*What you will do:*
Could you retype only the lines from the one containing "How do I perform: Click" through the final line of the entries, both included, skipping any images?

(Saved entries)
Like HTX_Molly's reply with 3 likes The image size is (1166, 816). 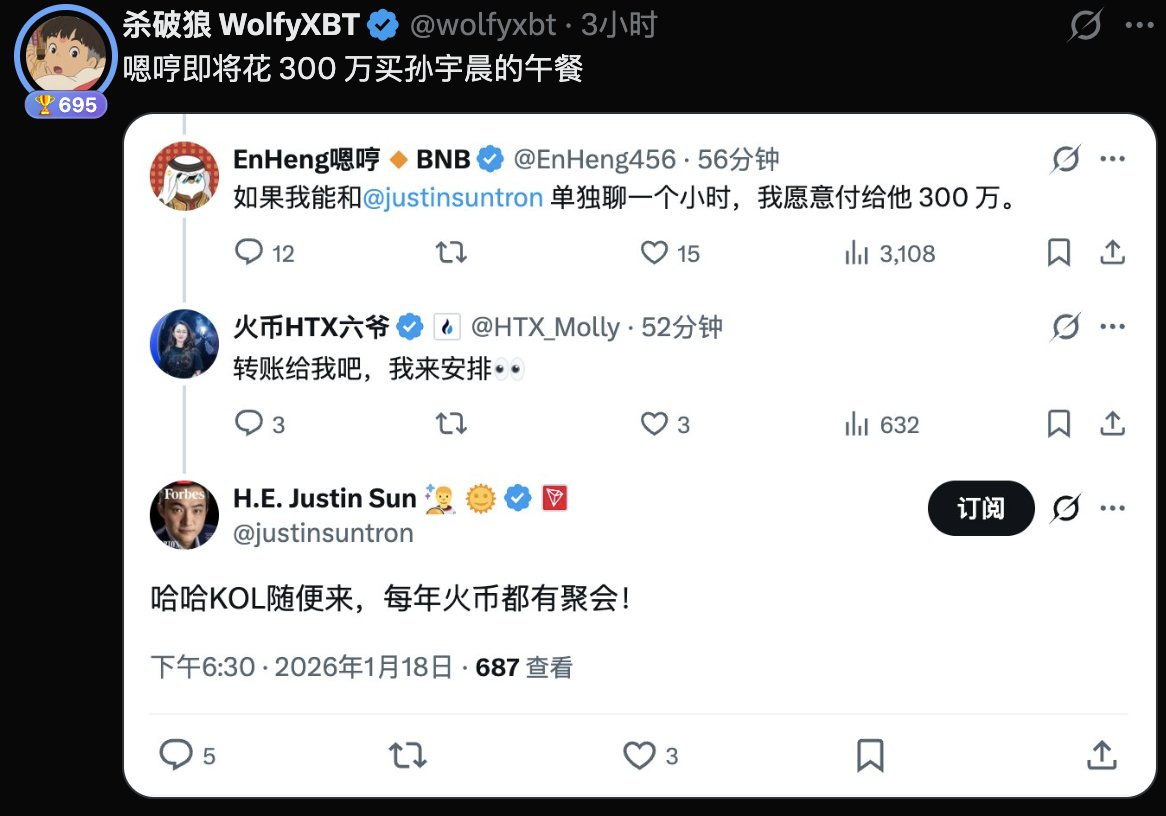pos(665,424)
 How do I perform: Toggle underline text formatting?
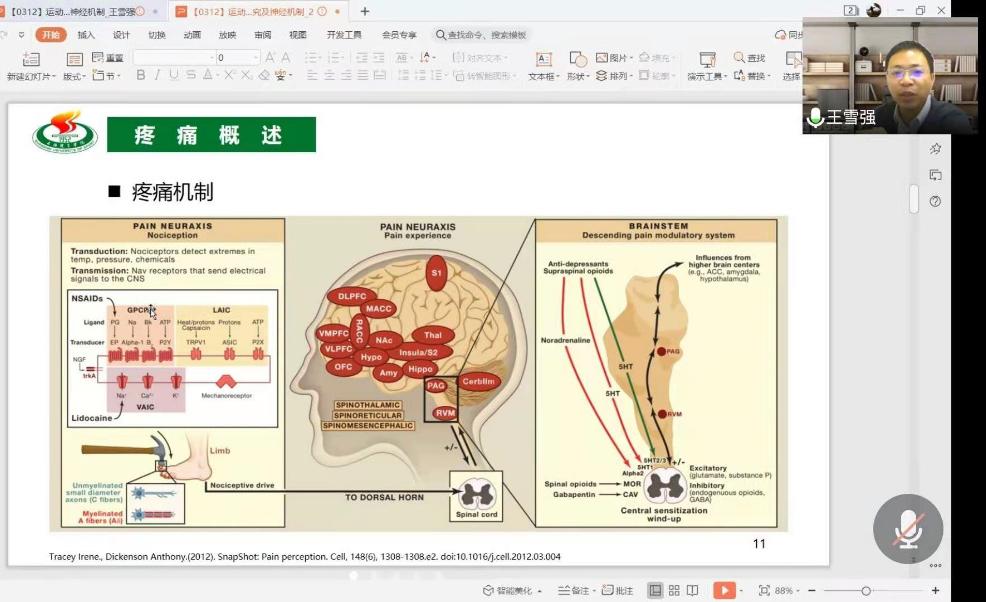coord(174,76)
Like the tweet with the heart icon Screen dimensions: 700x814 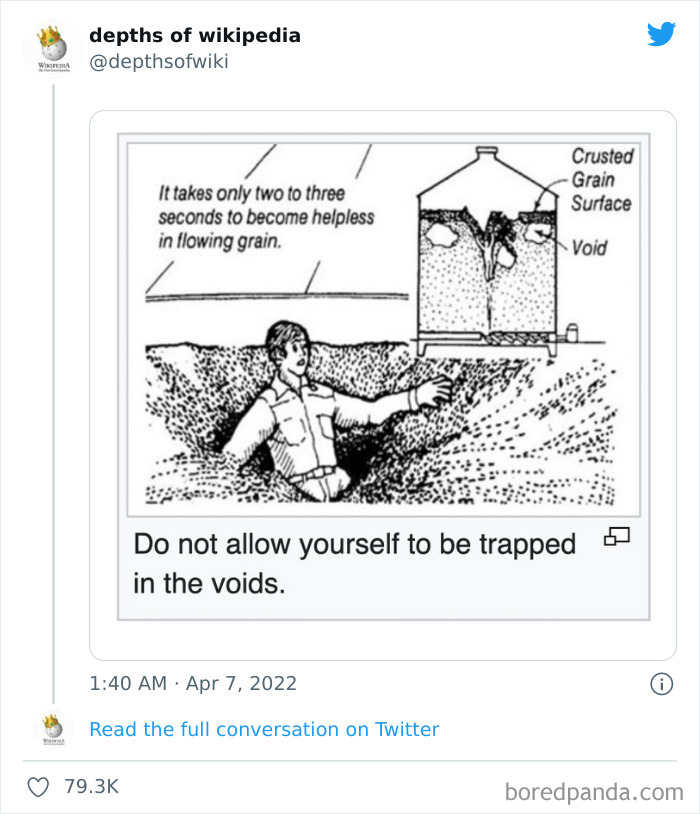point(38,787)
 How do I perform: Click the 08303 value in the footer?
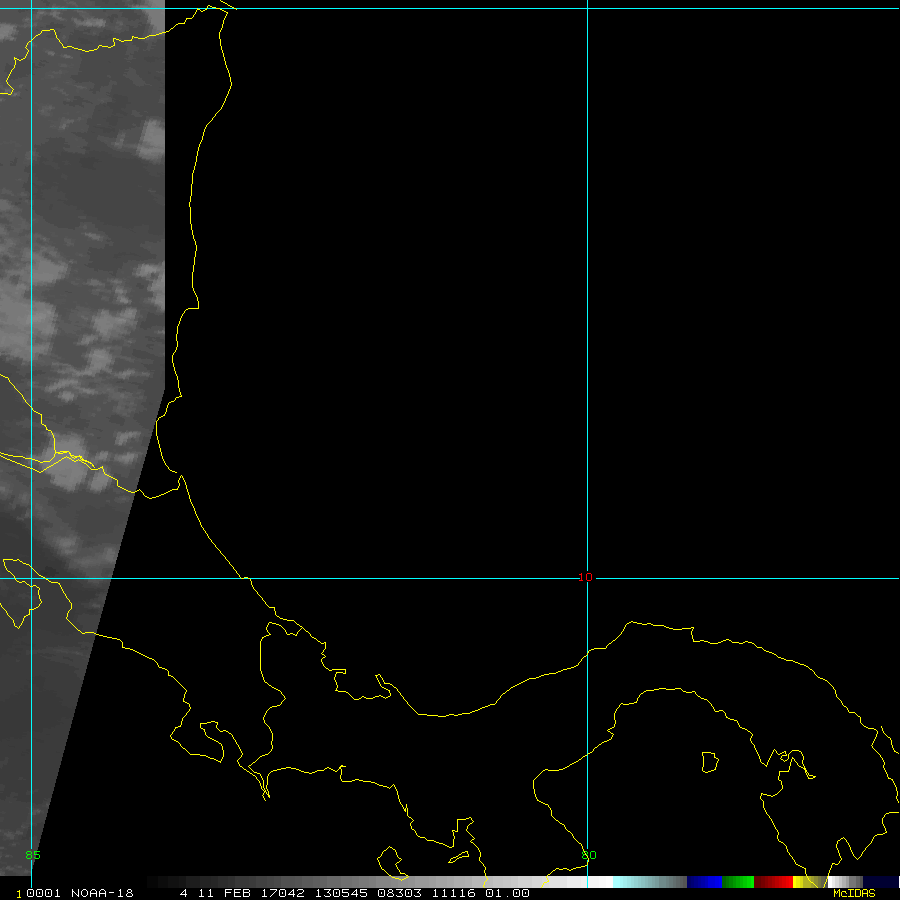point(397,893)
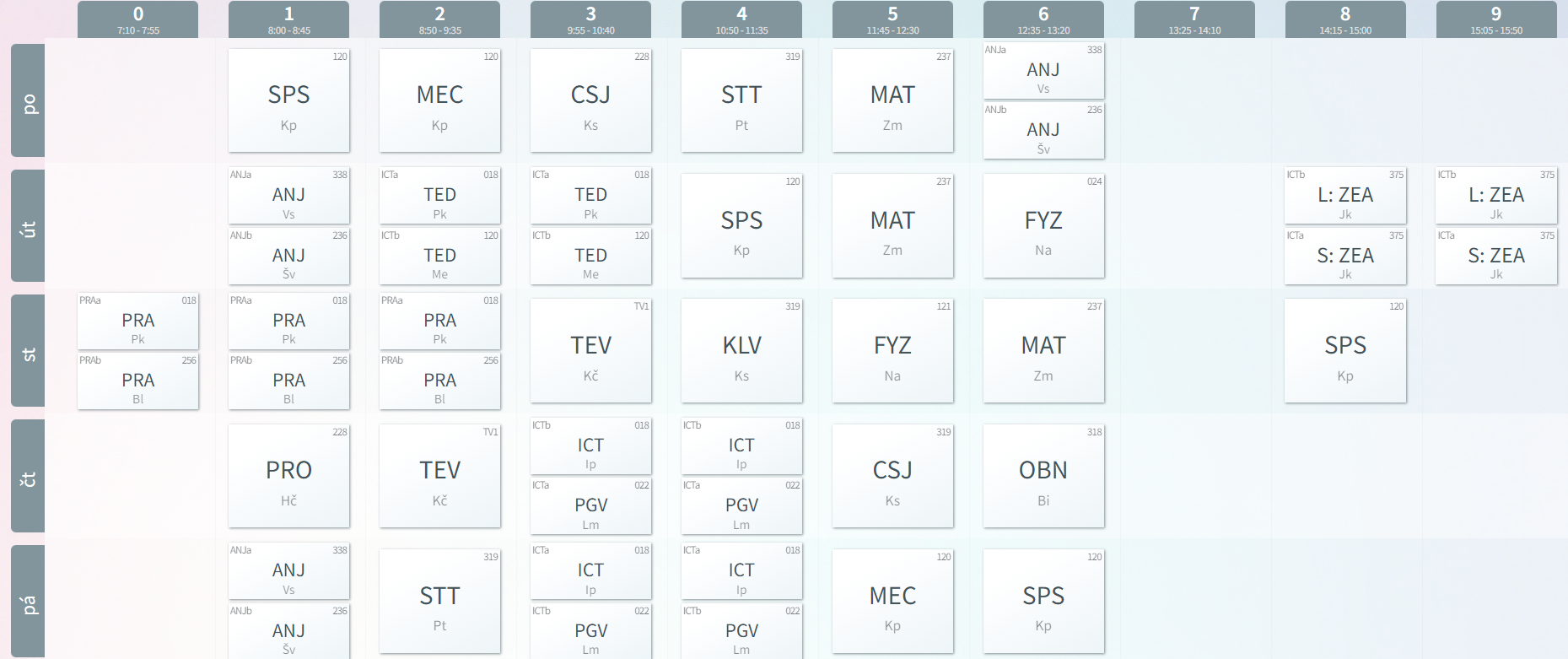The width and height of the screenshot is (1568, 659).
Task: Select Wednesday SPS lesson in period 8
Action: point(1345,350)
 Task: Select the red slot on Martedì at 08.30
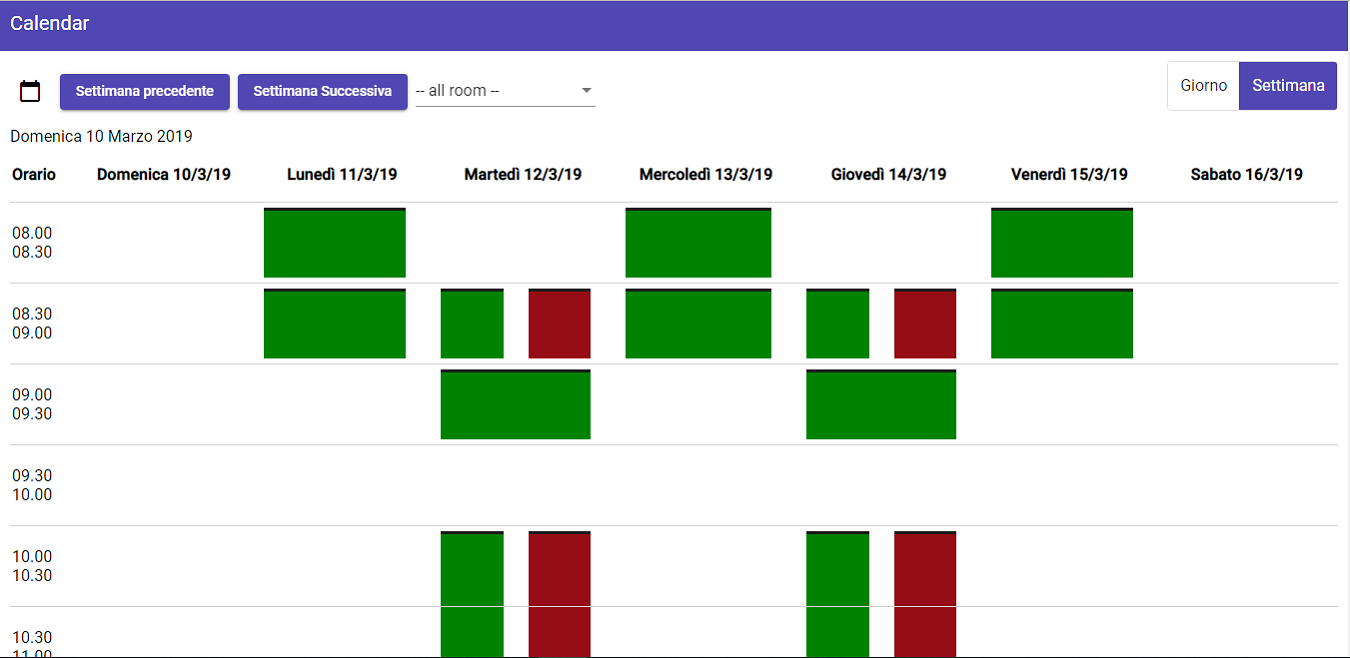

*Answer for the task:*
 How do I perform: Click the 08303 value in the footer?
point(397,893)
The width and height of the screenshot is (1568, 659).
Task: Select Wednesday SPS lesson in period 8
Action: point(1345,350)
 Task: Select the red slot on Martedì at 08.30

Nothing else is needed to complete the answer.